The Federal Reserve Board (the “Fed”) is expected to raise short-term interest rates several more times this year. As the Fed tightens monetary policy, investors’ concerns about their municipal bond investments may also be on the rise. Importantly, our seasoned Municipal Bond team has a history of managing portfolios through similar cycles. Historical analysis of municipal bond behavior relative to U.S. Treasuries in rising rate environments points to potential opportunity for attractive tax-exempt yields without the volatility commonly associated with Treasuries.

Muni Bond Behavior During Previous Rate Hike Cycles

Municipal bonds have delivered higher returns and lower volatility than Treasuries of comparable maturities during the three most recent periods of rising rates. Between January 1994 and February 1995, the federal funds rate rose 300 basis points (bps). The Fed raised rates by 175 bps from June 1999 through May 2000 and again by 425 bps, in a series of 17 rate hikes of 25 bps each, between June 2004 and June 2006. We expect the current tightening cycle will be steady and gradual, likely resulting in four hikes in 2018 and two or three hikes in 2019 until rates reach 3% to 3.25%.

Bloomberg Barclays Municipal Bond Index Returns as U.S. Fed Tightens Monetary Policy

During each of those prior periods, municipal bond yields fluctuated less than Treasury yields. Our research shows that over 3-year rolling periods, yields on 10-year municipal bonds exhibited only 65% of the volatility seen in 10-year Treasuries. Using history as a guide, a 100-basis-point rise in 10-year Treasury yields would likely be accompanied by a 65-basis-point rise in municipal bond yields. While future yield changes could deviate from historical averages, we expect muni bonds with 10-year maturities or longer to show significantly less volatility than 10-year Treasuries.

Munis Have Outperformed Treasuries When Rates Rise

Munis Are Attractive in a Rising Rate Environment

The relative price stability of municipal bond prices is a function of the unique intrinsic characteristics of the bonds themselves and their investor base. Although a number of factors affect municipal security valuations, an important aspect is the consistent level of demand from individual investors, who own more than two-thirds of the entire municipal bond market directly or through mutual funds. Municipal bonds also experience lower price volatility because investors tend to favor the asset class’s tax-exempt income and hold bonds to maturity. Investors’ buy-and-hold mentality reduces concern about the impact of rising and falling markets. As rates increase, the tax-exempt income that municipal bonds offer becomes more attractive, and many investors begin attempting to derive more of their total return from coupon income. As a result, the high level of tax-exempt income that muni bonds offer becomes more attractive as rates rise.

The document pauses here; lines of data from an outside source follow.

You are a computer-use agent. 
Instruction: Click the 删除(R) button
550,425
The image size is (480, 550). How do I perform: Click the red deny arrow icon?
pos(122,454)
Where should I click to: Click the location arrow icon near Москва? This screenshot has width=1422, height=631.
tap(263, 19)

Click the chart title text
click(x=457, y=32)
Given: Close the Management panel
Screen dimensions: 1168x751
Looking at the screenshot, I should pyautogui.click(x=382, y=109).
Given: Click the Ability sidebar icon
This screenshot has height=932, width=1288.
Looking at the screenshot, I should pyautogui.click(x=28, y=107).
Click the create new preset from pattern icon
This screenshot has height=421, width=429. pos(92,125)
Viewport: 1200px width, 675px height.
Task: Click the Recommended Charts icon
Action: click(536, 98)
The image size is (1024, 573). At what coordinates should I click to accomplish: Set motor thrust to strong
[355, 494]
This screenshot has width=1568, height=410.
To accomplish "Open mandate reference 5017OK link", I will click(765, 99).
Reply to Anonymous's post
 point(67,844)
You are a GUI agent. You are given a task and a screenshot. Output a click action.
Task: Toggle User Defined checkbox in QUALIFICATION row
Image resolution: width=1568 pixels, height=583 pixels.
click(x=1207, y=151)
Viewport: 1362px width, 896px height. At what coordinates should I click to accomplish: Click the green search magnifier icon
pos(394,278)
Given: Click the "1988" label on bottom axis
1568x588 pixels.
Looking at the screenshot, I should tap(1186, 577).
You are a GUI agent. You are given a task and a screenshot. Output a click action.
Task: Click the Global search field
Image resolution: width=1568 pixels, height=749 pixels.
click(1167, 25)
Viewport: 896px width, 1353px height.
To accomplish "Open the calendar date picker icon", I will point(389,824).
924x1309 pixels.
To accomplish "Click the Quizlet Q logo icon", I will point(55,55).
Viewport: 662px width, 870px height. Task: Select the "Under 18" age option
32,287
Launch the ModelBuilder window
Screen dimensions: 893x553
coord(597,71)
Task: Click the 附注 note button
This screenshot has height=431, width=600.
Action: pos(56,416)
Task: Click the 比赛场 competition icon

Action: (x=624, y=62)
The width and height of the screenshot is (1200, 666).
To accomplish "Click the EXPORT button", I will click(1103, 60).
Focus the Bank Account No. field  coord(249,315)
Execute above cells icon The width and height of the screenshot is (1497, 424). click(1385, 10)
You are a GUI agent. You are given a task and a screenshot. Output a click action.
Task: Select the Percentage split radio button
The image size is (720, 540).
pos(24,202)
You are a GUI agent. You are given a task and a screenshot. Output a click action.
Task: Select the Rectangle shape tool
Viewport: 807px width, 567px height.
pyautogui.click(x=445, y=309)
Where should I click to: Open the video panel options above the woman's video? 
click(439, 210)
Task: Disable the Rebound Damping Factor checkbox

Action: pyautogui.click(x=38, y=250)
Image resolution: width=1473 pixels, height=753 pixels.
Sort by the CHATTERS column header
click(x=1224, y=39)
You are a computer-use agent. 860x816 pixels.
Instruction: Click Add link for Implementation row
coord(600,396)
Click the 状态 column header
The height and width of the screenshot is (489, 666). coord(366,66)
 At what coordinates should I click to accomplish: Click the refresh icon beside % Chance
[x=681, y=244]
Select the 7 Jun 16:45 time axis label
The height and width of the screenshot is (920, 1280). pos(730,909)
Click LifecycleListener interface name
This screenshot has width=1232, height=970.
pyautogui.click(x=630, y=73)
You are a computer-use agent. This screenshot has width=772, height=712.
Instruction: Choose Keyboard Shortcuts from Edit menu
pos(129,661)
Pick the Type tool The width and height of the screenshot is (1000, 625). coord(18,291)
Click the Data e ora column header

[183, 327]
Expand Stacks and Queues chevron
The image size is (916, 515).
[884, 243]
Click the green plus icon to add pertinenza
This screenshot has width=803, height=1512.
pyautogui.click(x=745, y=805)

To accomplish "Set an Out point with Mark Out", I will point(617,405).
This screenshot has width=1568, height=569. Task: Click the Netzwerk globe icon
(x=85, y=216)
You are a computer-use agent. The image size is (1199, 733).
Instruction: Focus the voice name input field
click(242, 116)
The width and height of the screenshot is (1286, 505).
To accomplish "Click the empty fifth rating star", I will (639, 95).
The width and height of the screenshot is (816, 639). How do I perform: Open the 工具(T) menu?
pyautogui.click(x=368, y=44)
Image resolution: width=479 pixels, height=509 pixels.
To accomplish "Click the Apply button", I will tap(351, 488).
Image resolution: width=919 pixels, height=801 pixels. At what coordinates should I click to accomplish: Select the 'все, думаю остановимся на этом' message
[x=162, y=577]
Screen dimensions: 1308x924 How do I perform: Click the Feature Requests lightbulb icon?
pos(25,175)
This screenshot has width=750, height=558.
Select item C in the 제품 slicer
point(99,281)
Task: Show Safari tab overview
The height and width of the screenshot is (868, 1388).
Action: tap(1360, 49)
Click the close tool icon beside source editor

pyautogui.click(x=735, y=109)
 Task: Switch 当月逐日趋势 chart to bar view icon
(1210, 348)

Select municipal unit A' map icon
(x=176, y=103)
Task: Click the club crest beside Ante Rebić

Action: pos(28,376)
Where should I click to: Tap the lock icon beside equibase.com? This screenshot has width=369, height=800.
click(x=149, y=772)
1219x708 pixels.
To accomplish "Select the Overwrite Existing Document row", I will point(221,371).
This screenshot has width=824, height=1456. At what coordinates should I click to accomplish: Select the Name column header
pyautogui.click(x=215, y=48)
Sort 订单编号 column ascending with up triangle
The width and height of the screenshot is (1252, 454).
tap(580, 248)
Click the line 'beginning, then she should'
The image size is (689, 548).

New issue volumes also affect the defensive characteristics of municipal bonds in rising interest rate environments. As one might expect, higher borrowing costs typically reduce new issue supply as state and local governments curtail debt issuance at higher interest costs. The subsequent supply-and-demand imbalance can result in a relative scarcity, which helps temper price declines caused by rising interest rates.

For fixed income bond investors, a core position in intermediate high grade municipal bonds may help cushion the prospects of unrealized losses from rising interest rates. These bonds can offer several positive characteristics, including attractive income, a lower volatility profile, diversification benefits, high credit quality, and a defense against Federal Reserve rate hikes. All of these characteristics can help preserve investment income while dampening the negative price impact of higher interest rates.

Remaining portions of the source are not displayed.